Sante De Sanctis, a pillar of child psychology and neuropsychiatry

«In the history of Italian psychology, De Sanctis was undoubtedly a leading figure, a “pillar” and can be considered one of the founders of the new discipline between the nineteenth and twentieth centuries» (Guido Cimino and Giovanni Pietro Lombardo)

An Umbrian you wouldn’t expect, unknown to most. Sante De Sanctis can be considered one of the founding fathers of Italian child psychology and neuropsychiatry. The psychiatrist and psychologist, born in Parrano (Terni) on February 7, 1862 (and died in Rome on February 20, 1935), after graduating in medicine and surgery from the University of Rome with a thesis in neuropathology, on aphasia, began practicing as a local physician in Orvieto and Ficulle, where he remained until 1891.

Sante De Sanctis

In 1892 he attended the pathological anatomy laboratory at the Santa Maria della Pietà asylum in Rome, where he studied the normal and pathological anatomy of the central nervous system; he was also appointed assistant at the psychiatric clinic of the University of Rome, where he remained until 1899. He also studied hypnotism with Auguste Forel in Zurich during a study trip (1893) and later in Paris with some of Jean-Martin Charcot’s students: the Parisian environment provided him with a source of inspiration for the scientific study of dreams – of which he was the only non-psychoanalyst Italian scholar. In 1896 he published Dreams and Sleep in Hysteria and Epilepsy, followed by Dreams: Clinical and Psychological Studies of an Alienist (1899); with Giuseppe Sergi he founded (1897) the fortnightly Journal of Psychology, Psychiatry, and Neuropathology.

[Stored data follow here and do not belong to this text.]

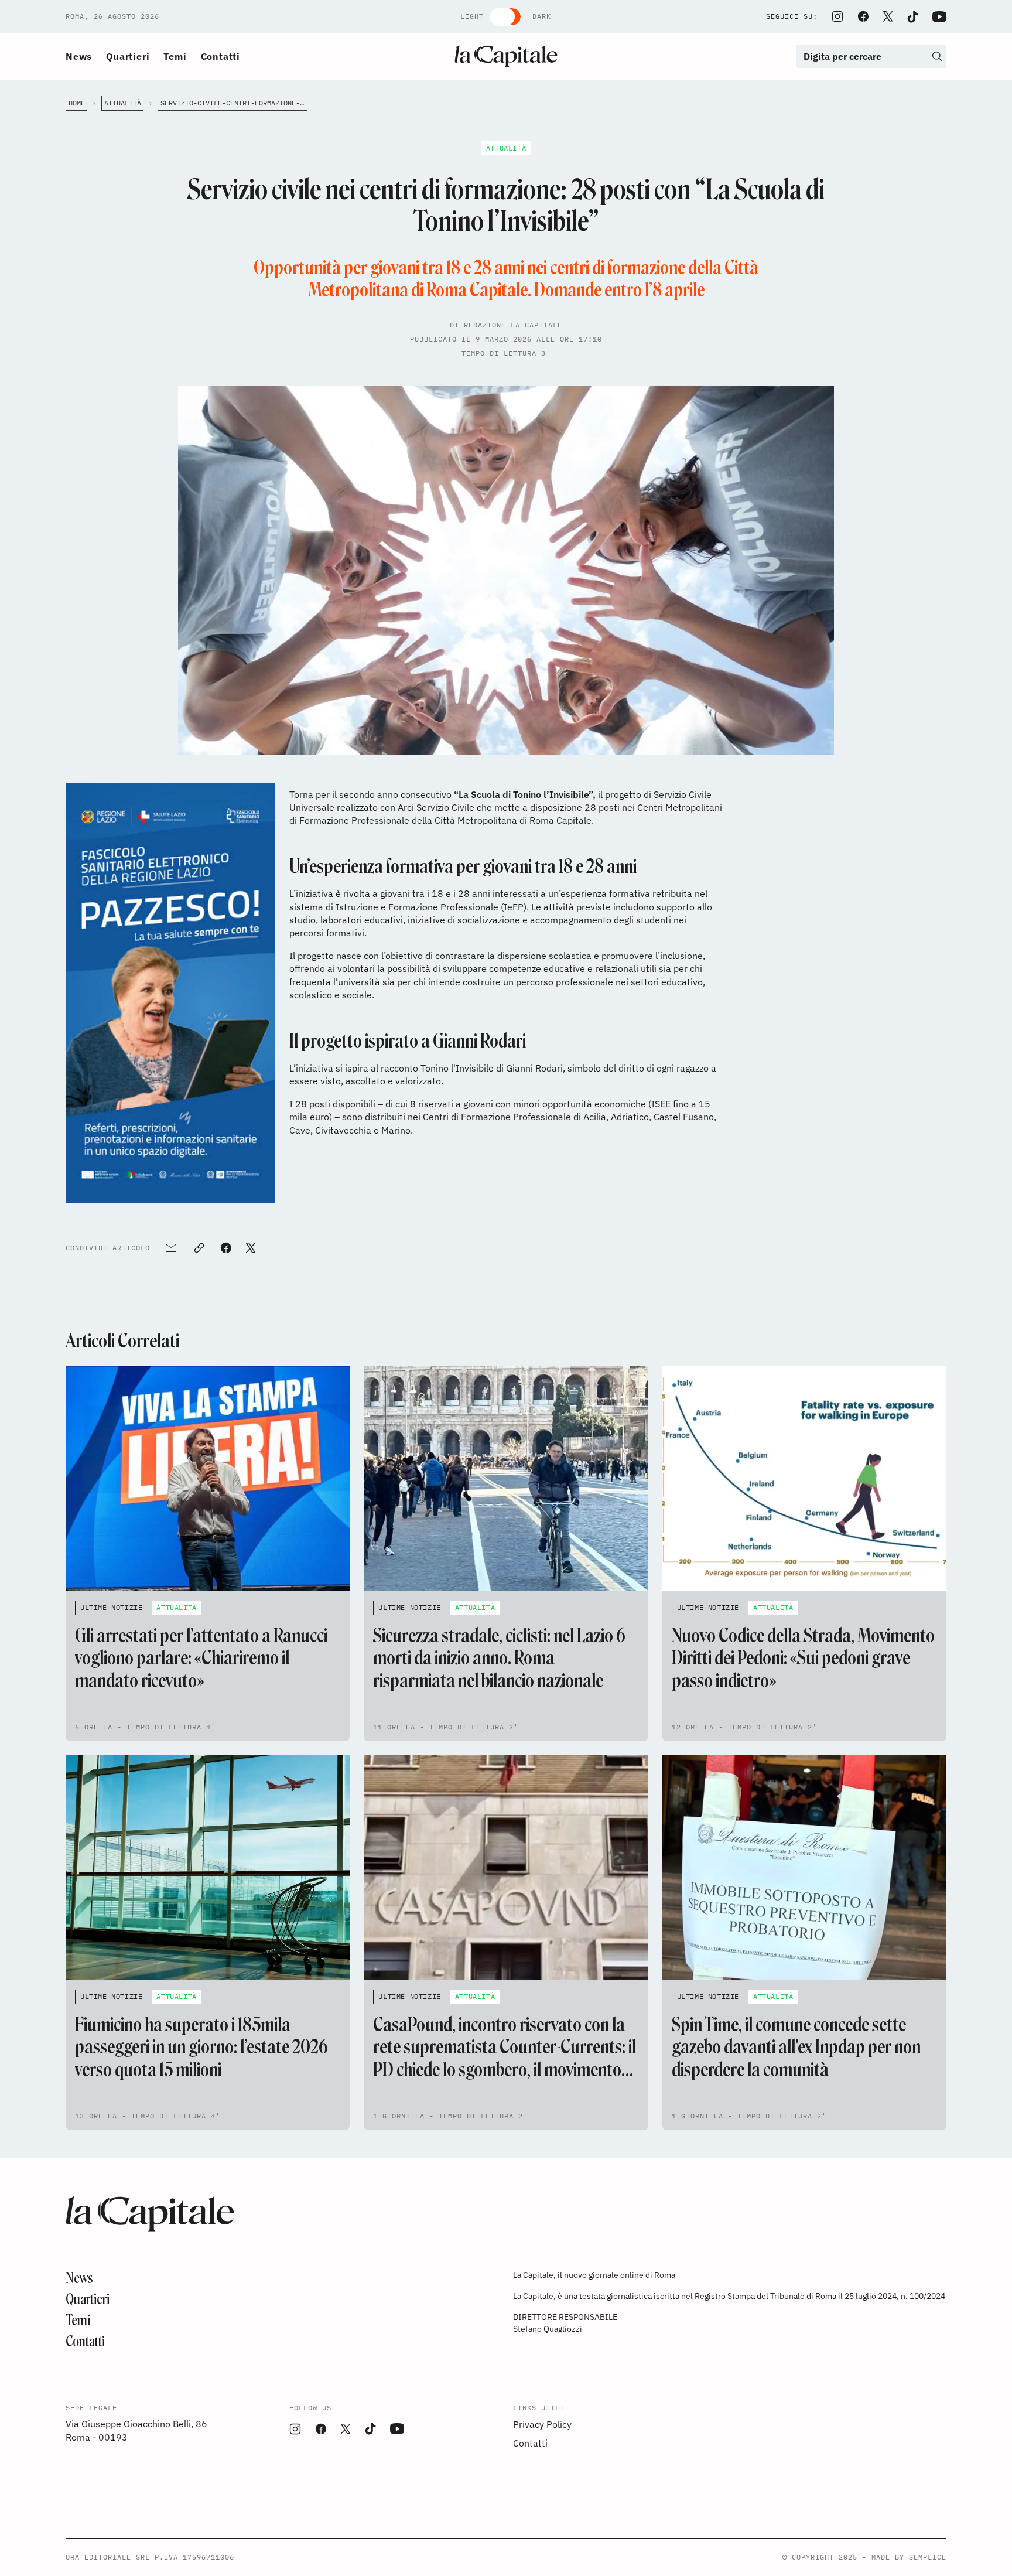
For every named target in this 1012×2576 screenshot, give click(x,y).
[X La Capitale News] (888, 16)
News (79, 56)
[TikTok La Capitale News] (912, 16)
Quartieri (127, 56)
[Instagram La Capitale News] (837, 16)
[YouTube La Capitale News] (939, 17)
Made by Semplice (908, 2557)
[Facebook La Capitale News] (863, 16)
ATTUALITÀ (122, 102)
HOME (77, 102)
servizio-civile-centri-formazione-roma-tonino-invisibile (233, 102)
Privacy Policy (542, 2424)
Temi (174, 56)
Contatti (220, 56)
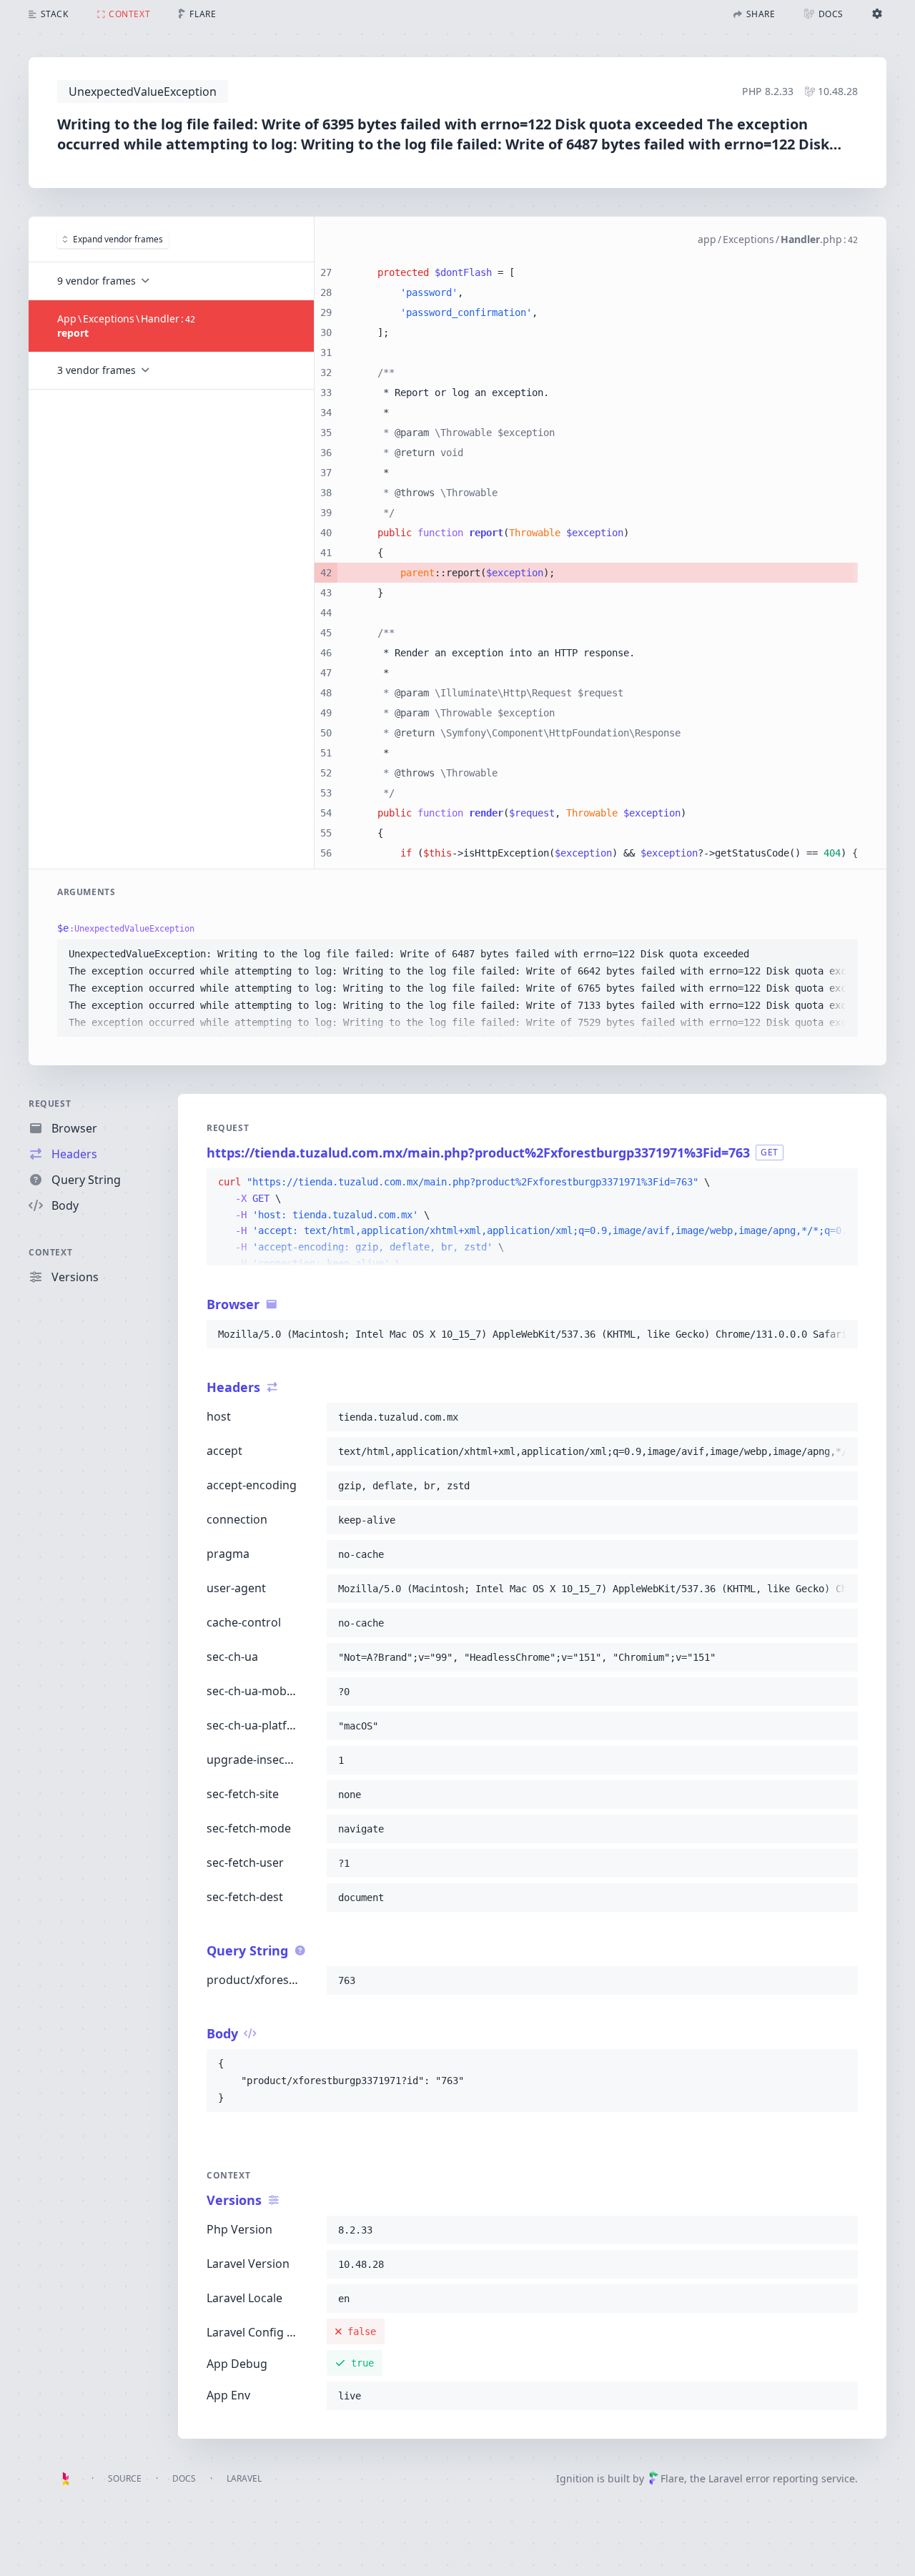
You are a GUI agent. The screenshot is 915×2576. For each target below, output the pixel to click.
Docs (184, 2478)
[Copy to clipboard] (840, 953)
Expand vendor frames (118, 239)
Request (50, 1103)
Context (50, 1252)
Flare (672, 2478)
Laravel (244, 2478)
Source (125, 2478)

Despite his sharp and certainly not banal mind, Sigmund Freud described him as “poor in ideas,” even though the two later exchanged extensive correspondence. Almost simultaneously with the Orthophrenic Normal School in Rome directed by Maria Montessori, in 1899 he founded the first kindergarten-school for the care and social rehabilitation of poor and mentally handicapped children and adolescents in an out-of-hospital setting. But he didn’t stop there, he also founded the first Child Neuropsychiatry department in Italy, a discipline of which he can be considered the father.

Sante De Sanctis (a destra) con i suoi collaboratori, da www.scienzainrete.it

In 1899, she began attending the pathological anatomy laboratory at the University of Rome, carrying out anatomical work under the guidance of E. Marchiafava.
After being rejected by the Higher Council of Public Education on the grounds that “psychology should be treated by a philosopher and not by a physiologist or psychiatrist,” she was awarded a teaching qualification in December 1901. In 1906, she held one of the first chairs of Experimental Psychology at the Faculty of Medicine in Rome. She then directed the Institute of Psychology at the Faculty of Medicine at the University of Rome until 1930. She is credited with a treatise on experimental psychology, considered a work of great scientific commitment and systematicity. Her commitment to children with disabilities remained constant throughout her life: she dedicated monographic studies and original institutional solutions to this field.